关键词: 红斑狼疮, 系统性;趋化因子CCL22;受体, CCR4

Abstract: Objective To investigate the expression of cellular chemokine CCL22 and its receptor CCR4, as well as its clinical significance in systemic lupus erythematosus （SLE）, along with its roles in the pathogenesis of this disease. Methods Forty-eight patients with SLE and 26 normal human controls were recruited into this study. The patient cohort included 2 males and 46 females with an average age of 33.98 ± 12.73 years and disease course of 1 month to 20 years. Blood samples were collected from the subjects. ELISA and flow cytometry were used to examine the plasma concentration of CCL22 together with the CCR4 expression on peripheral blood cells. SLEDAI was applied to evaluate the severity of SLE patients.

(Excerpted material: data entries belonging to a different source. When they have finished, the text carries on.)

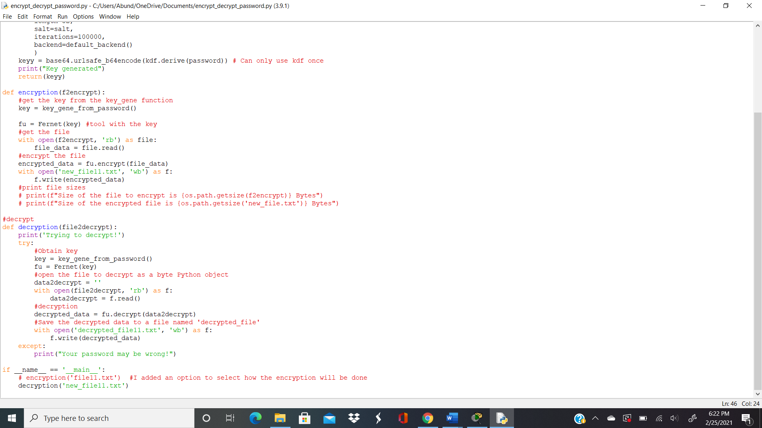Click the Run menu in IDLE

[62, 16]
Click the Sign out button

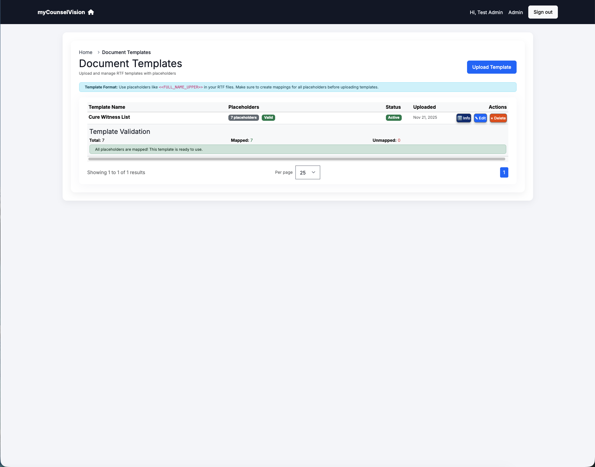[543, 12]
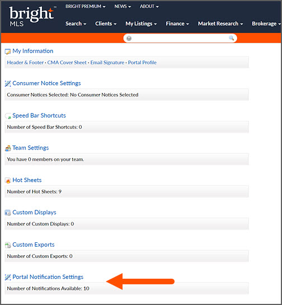Open the Portal Notification Settings link
Viewport: 282px width, 305px height.
(x=48, y=277)
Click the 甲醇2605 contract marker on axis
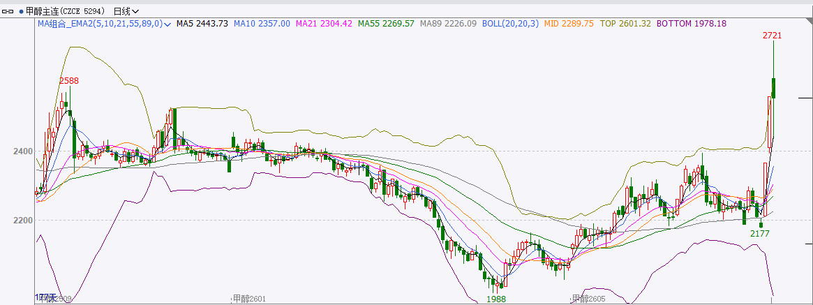 588,299
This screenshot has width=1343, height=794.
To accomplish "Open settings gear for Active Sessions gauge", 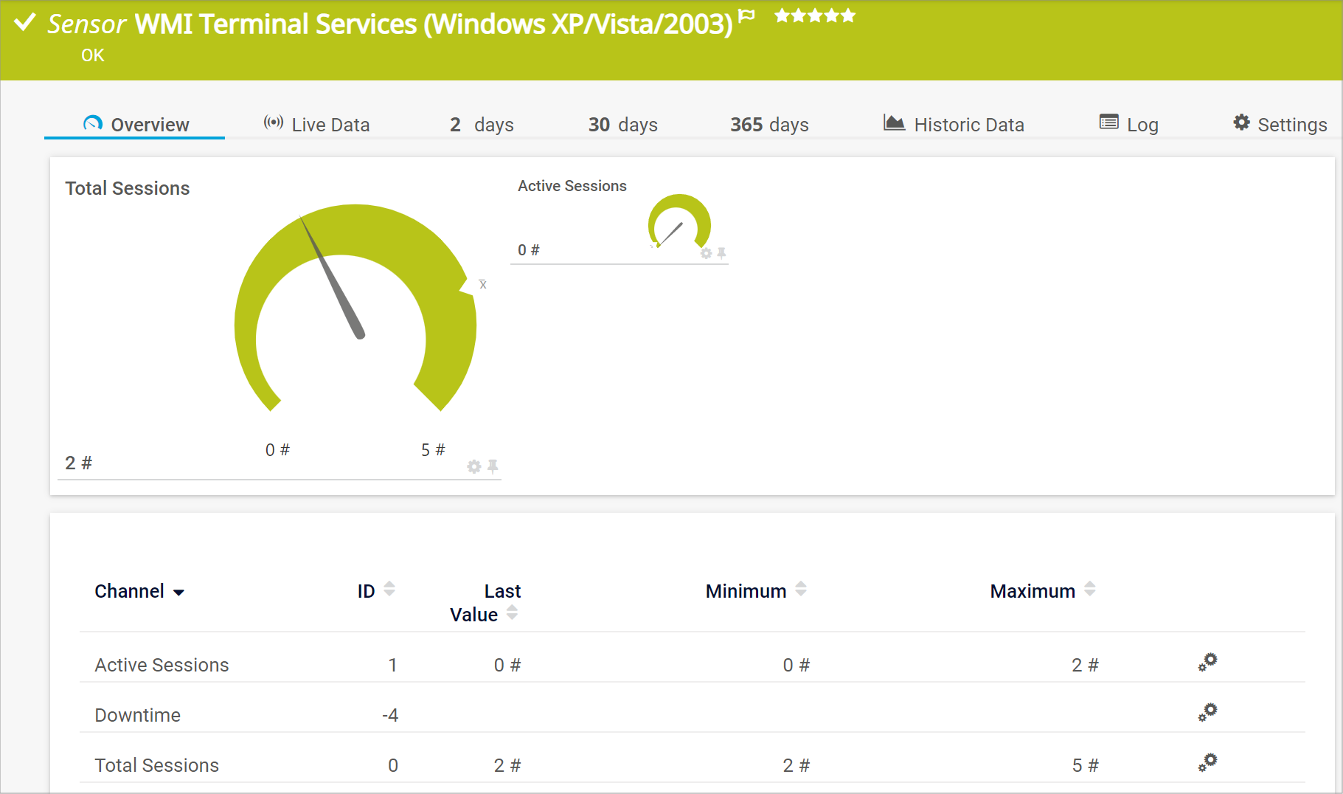I will tap(706, 253).
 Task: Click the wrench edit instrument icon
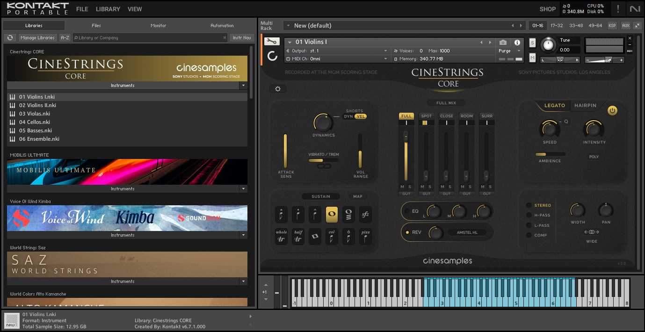point(272,42)
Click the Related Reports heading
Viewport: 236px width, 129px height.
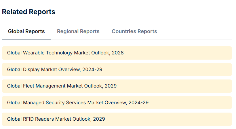pyautogui.click(x=28, y=12)
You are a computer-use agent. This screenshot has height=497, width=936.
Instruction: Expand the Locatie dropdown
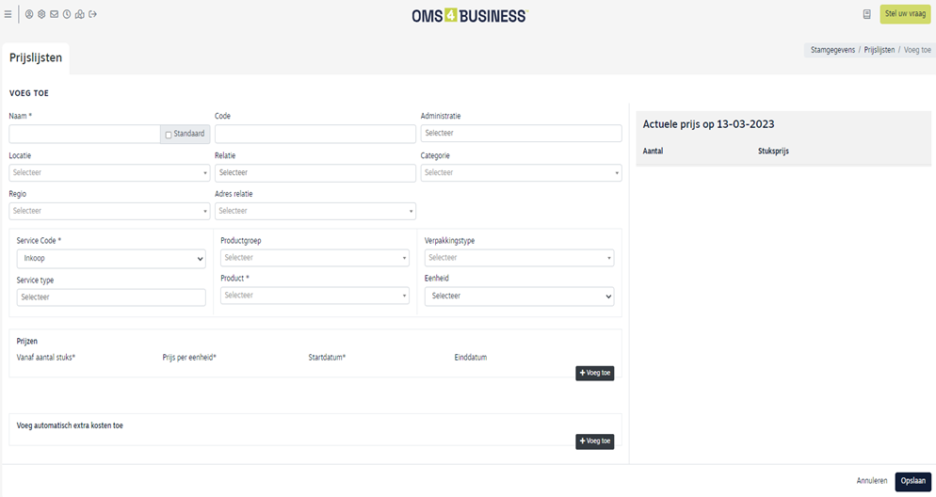pyautogui.click(x=109, y=173)
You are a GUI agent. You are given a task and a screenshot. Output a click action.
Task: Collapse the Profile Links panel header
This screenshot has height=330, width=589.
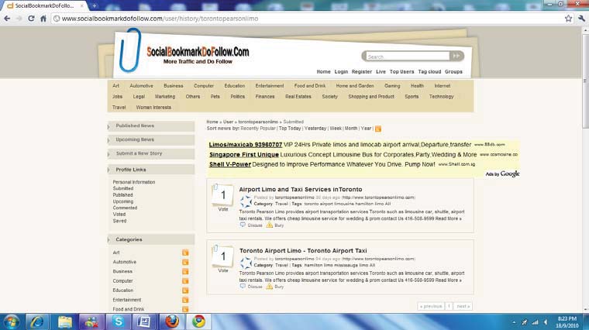131,169
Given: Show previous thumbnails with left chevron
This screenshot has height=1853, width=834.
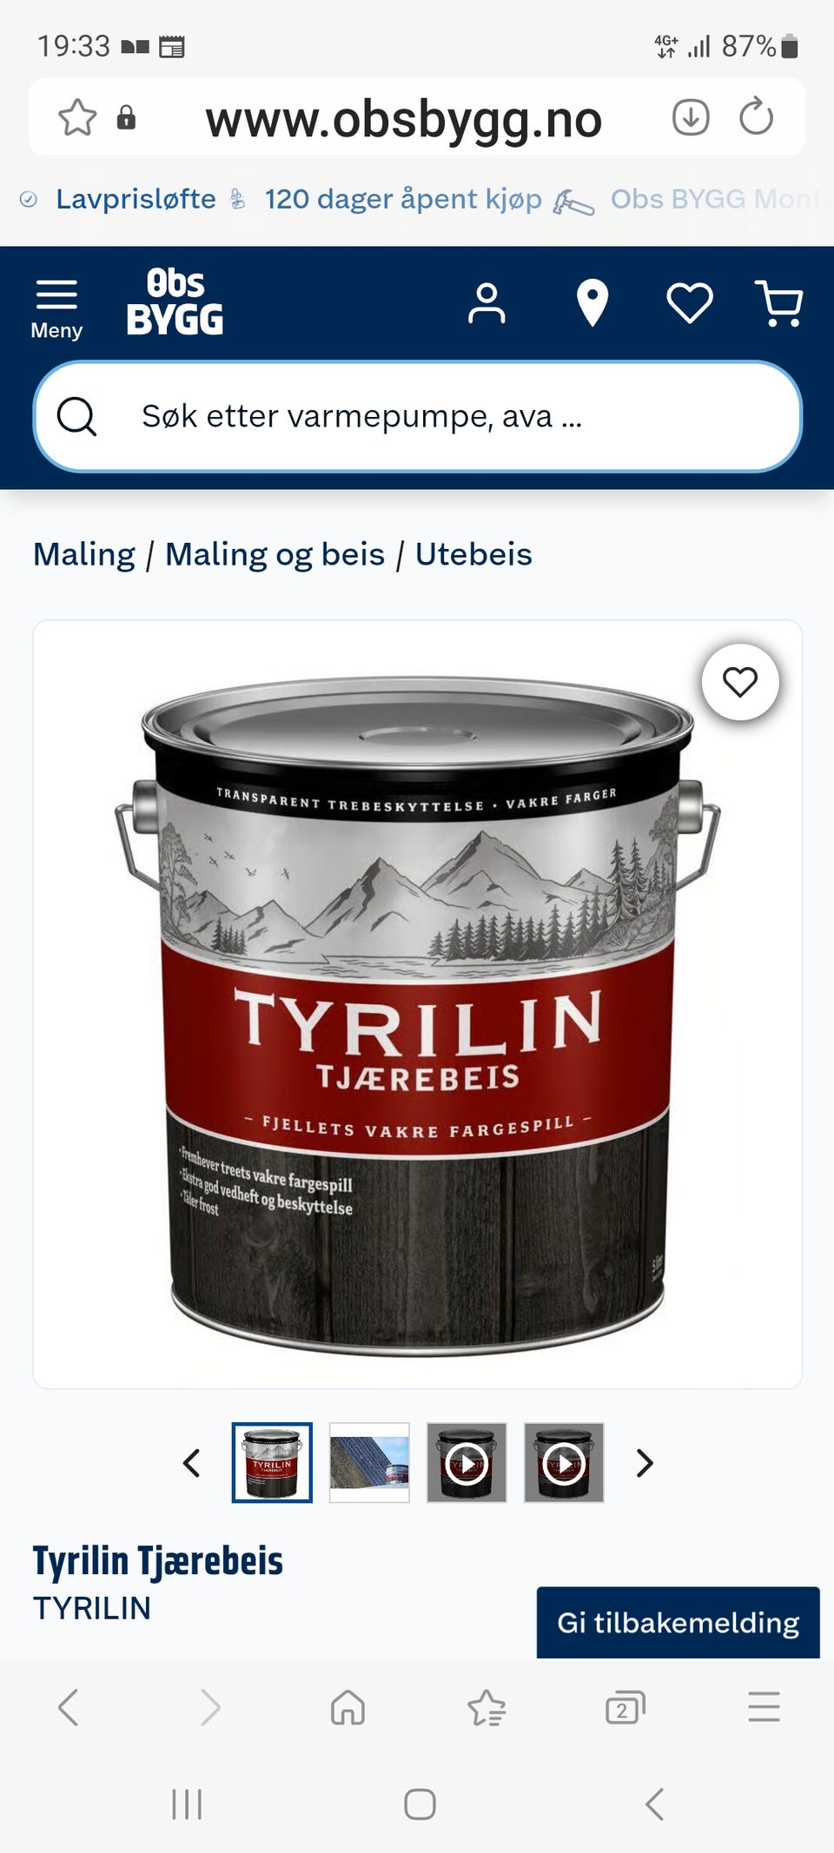Looking at the screenshot, I should click(x=192, y=1463).
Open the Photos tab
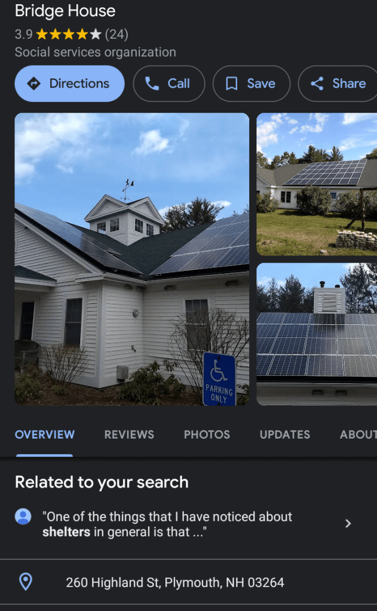This screenshot has width=377, height=611. pyautogui.click(x=207, y=434)
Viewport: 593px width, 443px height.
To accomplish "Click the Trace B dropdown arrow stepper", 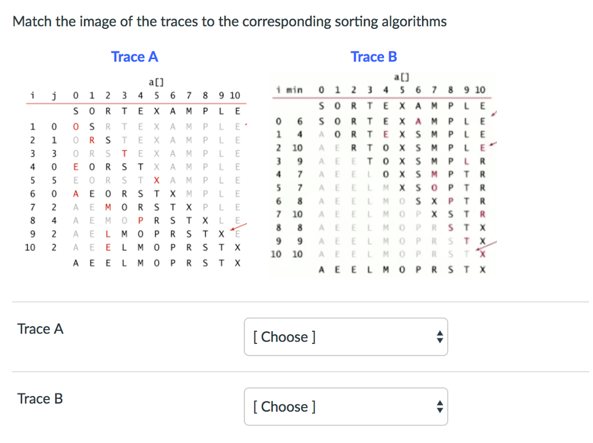I will coord(440,407).
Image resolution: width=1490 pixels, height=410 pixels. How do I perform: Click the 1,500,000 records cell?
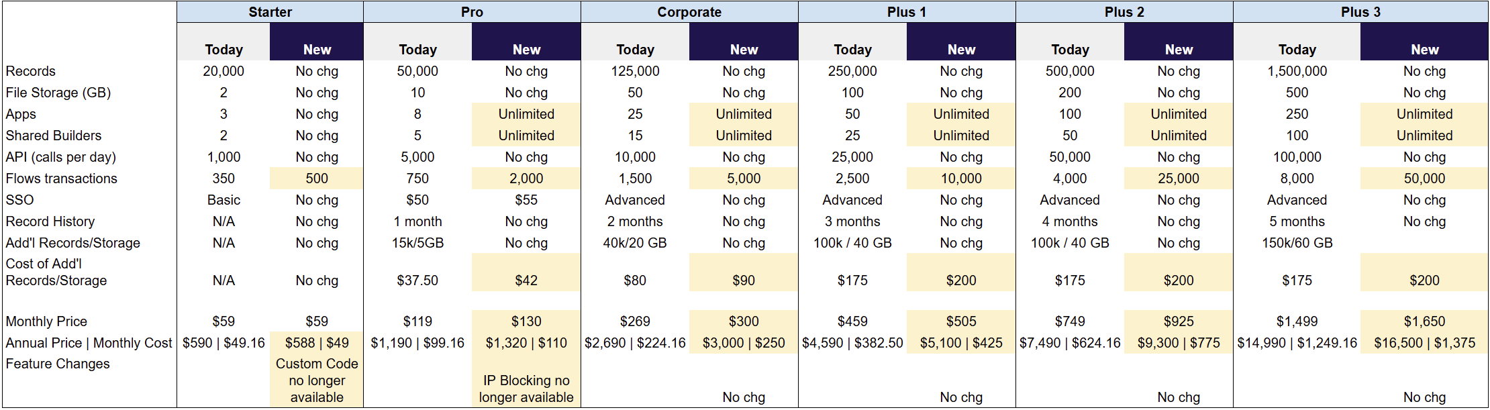pos(1297,71)
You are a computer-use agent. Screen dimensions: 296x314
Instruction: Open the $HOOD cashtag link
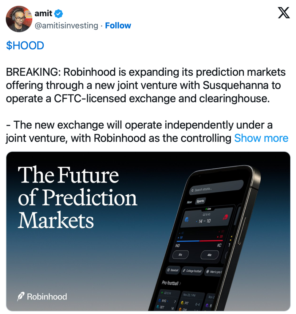(25, 46)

Results The plasma concentration of CCL22 was 227.03 ± 122.84 ng/L in SLE group, 369.53 ± 79.10 ng/L in the control group, 168.09 ± 61.83 ng/L in patients with lupus nephritis and 292.77 ± 163.45 ng/L in patients without lupus nephritis; there was a significant difference between the SLE patients and normal controls （P < 0.05） as well as between patients with lupus nephritis and those without （P < 0.05）. Increased percentage of CCR4-expressing cells were observed in the peripheral blood of patients with SLE compared with the controls （20.24% ± 13.86% vs 10.44% ± 3.07%, P < 0.01）, and the percentage of CD3+CCR4+ cells was significantly higher than that of CD3-CCR4+ cells. Moreover, a decrease was noted in the plasma concentration of CCL22 in severe patients （P < 0.05）. In SLE patients, the percentage of CCR4 increased with the rise in SLEDAI score, whereas the plasma concentration of CCL22 negatively correlated with SLEDAI score （r = -0.308, P < 0.05）. Conclusion CCL22/CCR4 may play a certain role in the development, progression and organ involvement in SLE.